ASSIGNMENT: Look through the data below. Pick out the lines holding the string "agent".

Stored data entries:
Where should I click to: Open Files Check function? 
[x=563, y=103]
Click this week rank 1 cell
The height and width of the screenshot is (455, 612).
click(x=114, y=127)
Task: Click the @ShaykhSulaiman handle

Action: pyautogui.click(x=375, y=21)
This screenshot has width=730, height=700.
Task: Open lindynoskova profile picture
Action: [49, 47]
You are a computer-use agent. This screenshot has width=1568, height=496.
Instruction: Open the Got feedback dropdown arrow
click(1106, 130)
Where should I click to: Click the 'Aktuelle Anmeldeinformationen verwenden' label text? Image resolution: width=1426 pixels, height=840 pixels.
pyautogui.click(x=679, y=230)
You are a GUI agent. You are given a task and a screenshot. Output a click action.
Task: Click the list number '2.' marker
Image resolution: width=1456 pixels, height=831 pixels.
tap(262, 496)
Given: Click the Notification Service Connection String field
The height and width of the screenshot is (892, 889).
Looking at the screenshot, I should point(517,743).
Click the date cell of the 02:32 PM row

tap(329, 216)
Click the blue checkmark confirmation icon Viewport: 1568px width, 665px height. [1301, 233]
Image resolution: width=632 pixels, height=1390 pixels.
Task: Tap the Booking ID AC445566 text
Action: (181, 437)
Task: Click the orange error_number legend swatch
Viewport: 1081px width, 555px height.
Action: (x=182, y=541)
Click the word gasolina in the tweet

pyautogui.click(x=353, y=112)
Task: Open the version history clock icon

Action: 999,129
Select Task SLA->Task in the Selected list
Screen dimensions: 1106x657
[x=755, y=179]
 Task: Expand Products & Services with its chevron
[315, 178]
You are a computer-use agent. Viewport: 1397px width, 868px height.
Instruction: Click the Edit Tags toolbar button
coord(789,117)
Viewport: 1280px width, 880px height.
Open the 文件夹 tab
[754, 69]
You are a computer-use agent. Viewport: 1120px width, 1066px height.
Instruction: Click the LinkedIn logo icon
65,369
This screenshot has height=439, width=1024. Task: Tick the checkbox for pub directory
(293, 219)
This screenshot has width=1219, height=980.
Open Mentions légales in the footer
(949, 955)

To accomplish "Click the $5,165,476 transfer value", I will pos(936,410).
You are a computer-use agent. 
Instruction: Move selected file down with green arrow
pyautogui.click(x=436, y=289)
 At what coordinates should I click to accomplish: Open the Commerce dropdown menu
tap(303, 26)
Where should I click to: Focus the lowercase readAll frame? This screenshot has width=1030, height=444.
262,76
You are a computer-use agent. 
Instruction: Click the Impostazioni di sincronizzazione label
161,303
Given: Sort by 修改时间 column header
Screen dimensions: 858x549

RESULT OF THIS EXERCISE:
You are a computer-use agent. This screenshot has width=1568, height=496.
You are a GUI agent. You are given a task and a screenshot. Output a click action.
You are a computer-use agent. Viewport: 1397px width, 868px height.
You are a computer-use agent. Viewport: 1120px width, 1066px height.
You are a computer-use agent. 
You are a computer-use agent. 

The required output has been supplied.